After winning the 2013 Atlantic Sun championship, the team went on a run in the 2013 NCAA Men's Division I Basketball Tournament. In the Round of 64, the Eagles defeated the #2 seed Georgetown 78–68. It was only the seventh time that a 15th seed had defeated a 2nd seed, and the second-highest margin of victory for one. Two days later in the Round of 32, the Eagles defeated the #7 seed San Diego State 81–71, becoming the first time a 15th seed had ever advanced to the Sweet 16. Their run ended there in a 62–50 loss to third seeded Florida.

Comer played a total of four seasons at FGCU from 2011 to 2015. He was named to the Atlantic Sun All-Conference First Team in 2013–14 and 2014–15.
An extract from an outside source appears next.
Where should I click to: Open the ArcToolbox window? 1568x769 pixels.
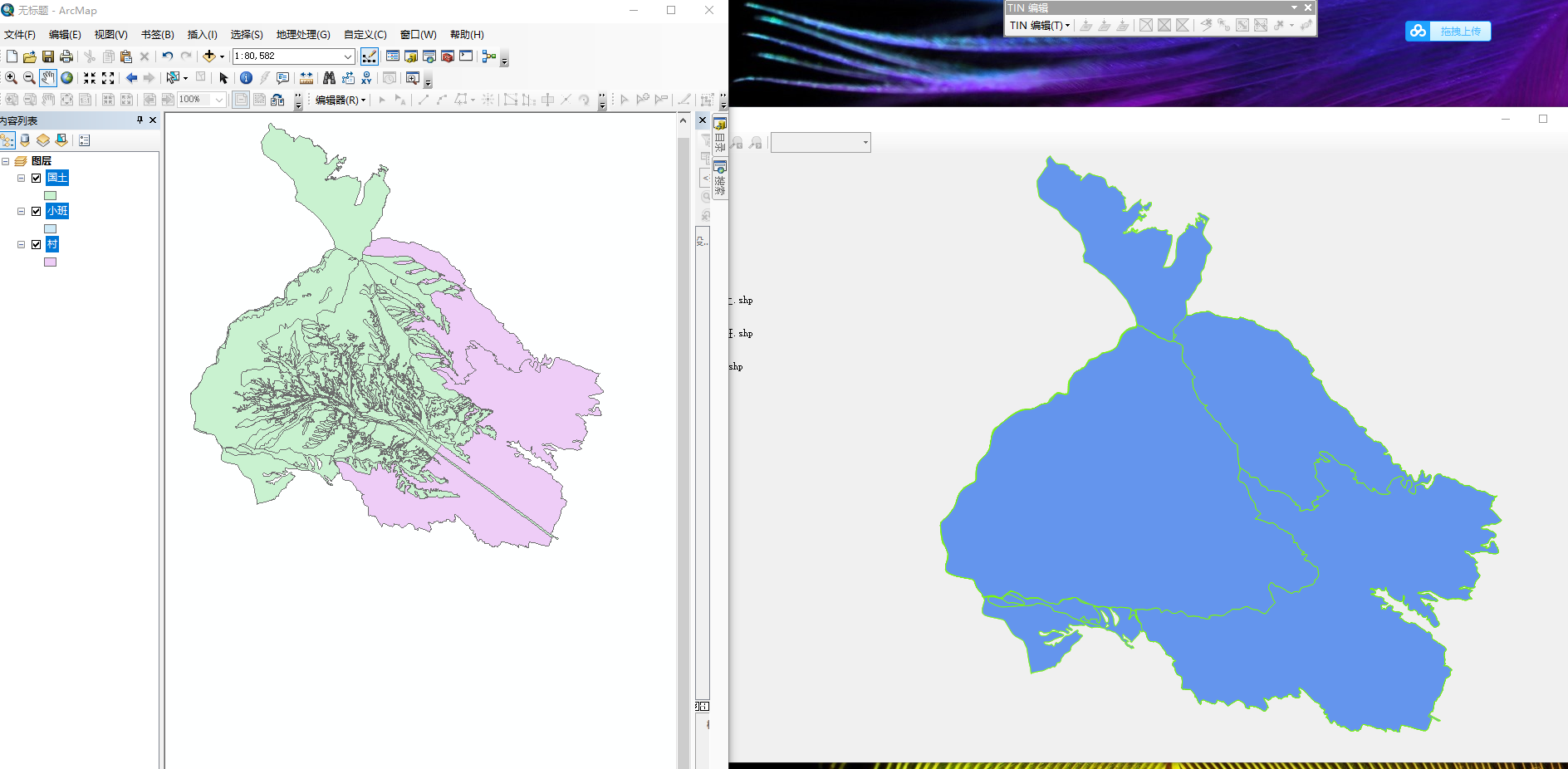(448, 56)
After college, Comer signed with the Grand Rapids Drive of the NBA D-League but was cut after training camp. He declined international offers and retired from playing basketball in 2016.

==Coaching career==
Comer joined Anthony Grant's staff at Dayton in 2017 as a graduate assistant after serving as a volunteer assistant at Indiana University of Pennsylvania. He was promoted to Director of Player Development in 2019. On July 16, 2022, he was hired as an assistant coach at Stetson. On March 20, 2025, he was hired as an assistant coach at Jacksonville.